Text:
+++
Back in 2012, when I was interning for the Catholic Parliamentary Liaison Office (CPLO), I was still a broke student navigating my very first “real” job. I didn’t have much money.
So when we hosted staff from various Catholic relief organisations and I was asked to help lead a delegation to Robben Island, I felt both honoured and extremely lucky. Tickets for locals can be expensive, and at the time I couldn’t have afforded the trip myself. Having my ferry ticket covered was a small miracle I will never forget.

The Ferry Ride
I’ve always loved boat trips, so the moment we stepped onto the ferry I was buzzing with excitement. The weather was perfect it was a crisp autumn day with clear skies. Table Mountain loomed majestically behind us. The ferry had an open deck, and I spent most of the ride outside, watching the bright blue water shimmer beneath us.
The group consisted of people from South Africa, Italy, Kenya, São Tomé, and more we were in high spirits. Thankfully, no one got seasick, and the calm water made the ride feel serene. As we approached the island, I spotted a lighthouse and a few scattered buildings, and I couldn’t help thinking about the incredible history contained in this small island.

Arriving on the Island
Once we docked, we boarded large tour buses that took us past the old quarry and through the island. To visit Robben Island yourself, the ferry departs from the Nelson Mandela Gateway at the V&A Waterfront in Cape Town. A standard tour includes the ferry ride, a bus tour around the island, and a guided walk through the former prison. This includes the maximum-security block and Nelson Mandela’s cell. The entire experience takes about 3.5 hours, and it’s essential to book your tickets in advance, as tours are dependent on both weather and demand.
The quarry which we passed had been used for hard labour by political prisoners under extreme conditions scorching heat, freezing rain, and wet winter days. Seeing the empty quarry today, it was almost impossible to imagine the suffering that once happened there.
Our guide was a former political prisoner, which added an emotional weight to the stories we heard. Standing there, listening to someone recount their own experience of imprisonment, made the history tangible in a way no textbook ever could.
Mandela’s Cell
The highlight and most sobering moment was entering the now-defunct prison to see Nelson Mandela’s tiny cell. One thin blanket, bare walls, a small barred window. It’s almost impossible to describe the emotional impact of seeing the space where someone endured 27 years of imprisonment for fighting for freedom.
It was incredibly moving, and I remember feeling very sad.
+++
Recorded data:
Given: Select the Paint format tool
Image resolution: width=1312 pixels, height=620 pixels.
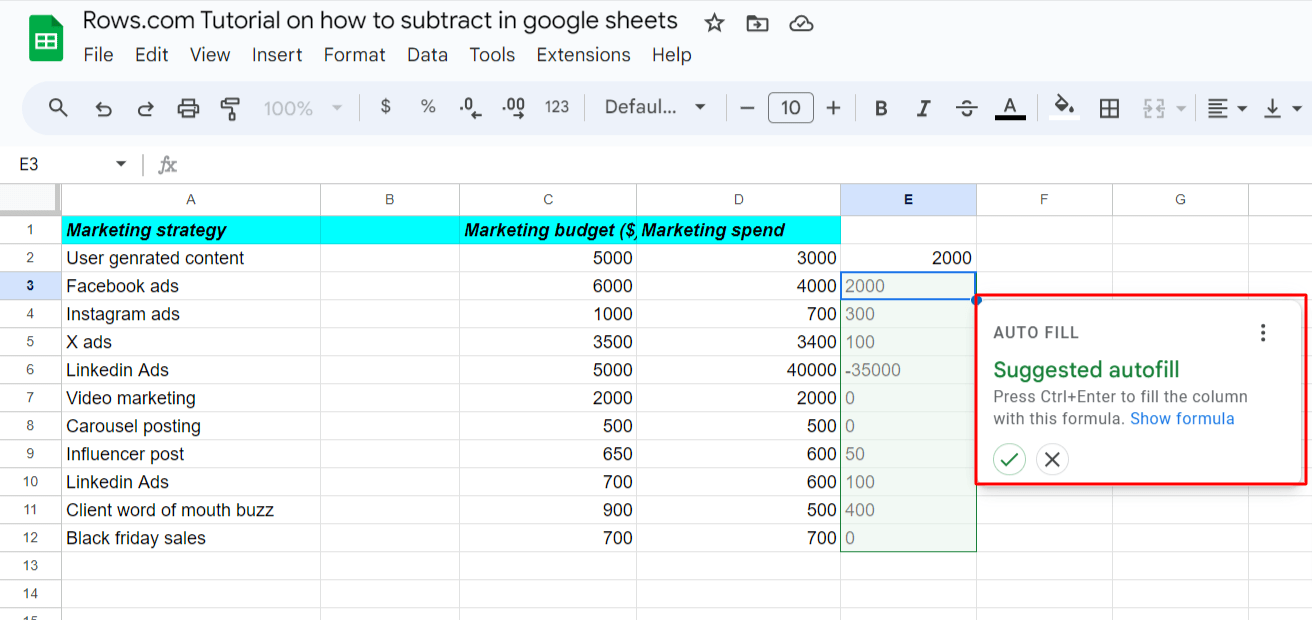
+++
Your tasks:
1. In the Robben Island text, how long does the entire tour experience take?
2. Pick up the Robben Island text after its final sentence and continue it.

Responses:
1. About 3.5 hours.

2.
The Journey Back
The ferry ride back was just as beautiful. The weather stayed perfect, the water calm, and Table Mountain slowly reappeared in the distance. When we disembarked, there was the option to purchase a professional photo. My friend from Kenya generously covered mine, which I later paid her back for. That framed photo still sits in my home today, a small memento of an unforgettable day.

Me on the ferry reflecting on an unforgettable historical journey.
Tips for Visiting Robben Island
Whether you’re a first-time visitor or returning to Cape Town, here are a few practical tips:
- Book your ferry early: Tickets often sell out, especially in peak season.
- Book directly using the link: Robben Island Tour Booking . Booking a Robben Island tour through a third-party travel company or tour operator costs more than booking directly through the official Robben Island website
- Bring a jacket: It can get windy on the open deck.
- Arrive early: Tours, including the ferry ride and bus tour on the island, take around 3–4 hours.
- Photography: Photos are allowed outside. The official group photo is optional.
- Budget tip: If you’re on a tight budget, you can take your own photos and again book through the offical page not through a third-party operator.
Looking back, what I love most about this memory is how unexpected it was. I was young and living on a student budget, yet I got the chance to experience one of South Africa’s most important historical sites.
It reminded me that sometimes the opportunities we think we can’t afford or don’t “deserve” end up shaping us the most.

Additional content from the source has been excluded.